Traditional vs. Implant-Supported Dental Bridges: Comparing Options
By Ann R. Sielicki, DDS on September 12, 2017
Dental bridges are used to address tooth loss. They're ideal for people who are missing a tooth or multiple missing teeth. Thanks to dental bridges, a person is able to smile, bite, chew, and speak as if they had all of their teeth in place. The team at our Scottsdale practice has achieved great success with dental bridges, and we can use advanced restorative dentistry techniques to enhance the effectiveness of treatment.
There are different kinds of dental bridges that we can use to address tooth loss. Let's take a moment to compare traditional dental bridge options to dental bridges that are supported by dental implants.
About Traditional Dental Bridges
Traditional dental bridges are bridges that span the gap left behind by a missing tooth or missing teeth. There are two kinds of traditional bridges:
- A Removable Bridge – Removable dental bridges are bridges that are held in place by bracing around the teeth adjacent to a tooth gap. These bridges are general stable and secure thanks to custom creation at a dental lab.
- A Crown-Supported Fixed Bridge – These bridges use dental crowns on either end of the bridge to help hold the appliance in place. The teeth adjacent to the tooth gap are capped, allowing for a secure hold.
The Pros and Cons of Traditional Dental Bridges
The advantages of traditional dental bridges include:
- >Affordable and effective
- Restores the ability to bite and chew
- >Good craftsmanship and aesthetics
The disadvantages of traditional dental bridges include:
- Possibility of removable dental bridges falling out
- Crown-supported bridges require potentially healthy teeth to be adjusted to accommodate crowns
- Cannot address bone loss and gum recession associated with long-term tooth loss
About Implant-Supported Dental Bridges
Dental implants are artificial tooth roots that are surgically embedded into the jawbone and the gum tissue. Through a process of osseointegration during healing, the implants fuse with the bone structure, effectively functioning like natural tooth roots would. A bridge is designed to snap into place on the dental implant/implants, allowing for a stable hold.

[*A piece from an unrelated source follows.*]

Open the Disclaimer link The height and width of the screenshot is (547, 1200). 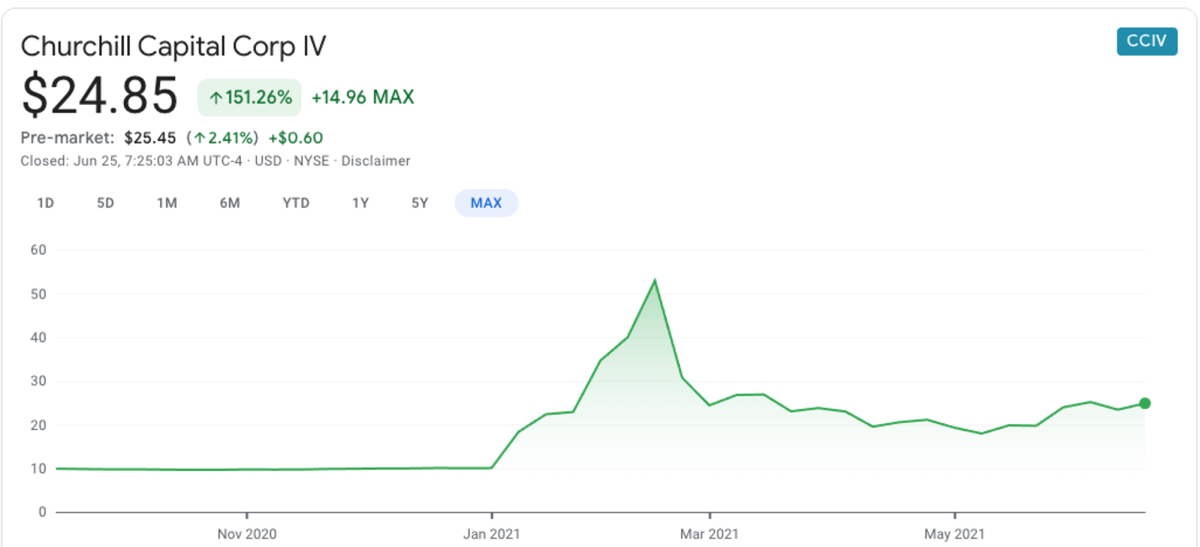point(376,160)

The Pros and Cons of Implant-Supported Dental Bridges
The advantages of implant-supported dental bridges include:
- Unmatched stability
- Very little chance of a bridge slipping or falling out
- Healthy tooth structure is untouched yet the bridge is fixed
- Prevents bone loss and gum recession associated with long-term tooth loss
The disadvantages of implant-supported dental bridges include:
- The cost may be prohibitive
- People may not be candidates due to oral surgery or insufficient bone/gum tissue
- Several months of post-surgical recovery required for osseointegration to occur
Which Option Is Most Ideal for Me and My Needs?
During a consultation at our practice, we can help determine the ideal dental bridge option for you. We can address any questions or concerns you may have, and help you understand what an ideal treatment might involve. If you lack sufficient bone or gum tissue for dental implants, we can talk about bone augmentation and gum grafting procedures that could make you a candidate. We can also discuss financing options if the cost of implant dentistry treatment is too much of a burden for your household.
Contact Sonoran Dental Design
To learn more about treating tooth loss and helping you have a smile that's healthy and beautiful, be sure to contact our cosmetic and restorative dentistry practice today. We look forward to your visit and discussing these matters in much greater detail.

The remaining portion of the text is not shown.